О каком, собственно, «искушении» он пишет? Это не что иное, как воздействие картин на нас, зрителей. Они воздействуют на нас, потому что мы принимаем то, как Хальс видит своих моделей. Мы принимаем его взгляд не просто так. Мы принимаем его в той мере, в которой он соответствует нашим наблюдениям над людьми (с их жестами и лицами) и общественными институтами. Это оказывается возможным, потому что мы по-прежнему живем в обществе со сходными социальными отношениями и моральными ценностями. И именно это придает картинам психологическую и социальную актуальность. Именно это (а не мастерство художника как «искусителя») убеждает нас в том, что мы действительно можем знать изображенных людей.
Автор продолжает:
«Над некоторыми критиками это искушение возымело полную власть. Так, например, утверждалось, будто регент со странным расфокусированным взглядом, в сдвинутой набок шляпе, едва прикрывающей его длинные, прилизанные волосы, изображен пьяным».

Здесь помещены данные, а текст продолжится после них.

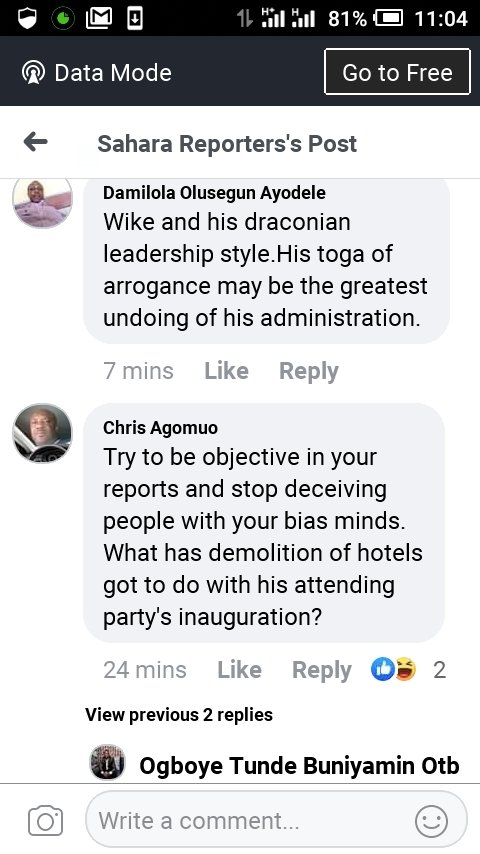Image resolution: width=480 pixels, height=854 pixels.
Task: Open Chris Agomuo's profile picture
Action: click(x=42, y=434)
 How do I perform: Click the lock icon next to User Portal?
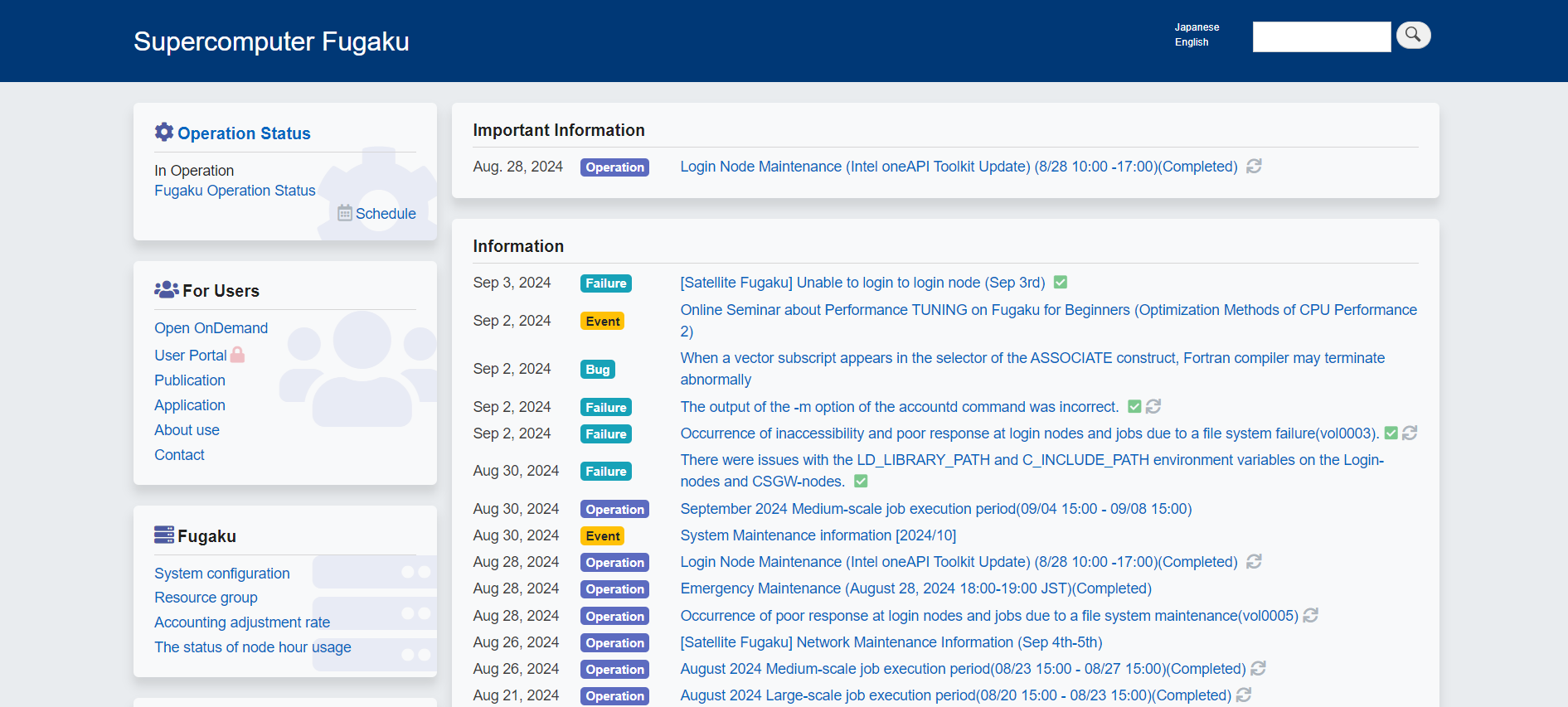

Автор полагает, что это клевета. Он уверяет, что в то время было модно носить шляпу набок. Он цитирует медицинское заключение, дабы доказать, что выражение лица регента могло быть результатом паралича лицевого нерва. Он настаивает, что регенты не приняли бы картину, если бы один из них был изображен на ней пьяным. На обсуждение любого из этих соображений можно потратить много страниц. (В XVII веке мужчины носили шляпы набекрень, чтобы выглядеть авантюристами и бонвиванами. А пьянство было вполне общепринятой практикой. И т. д.) Но эта дискуссия только дальше уведет нас от того единственного конфликта, который имеет значение и который автор стремится обойти.
1
Seymour Slive. Frans Hals. – London: Phaidon Press Ltd., 1970–1974.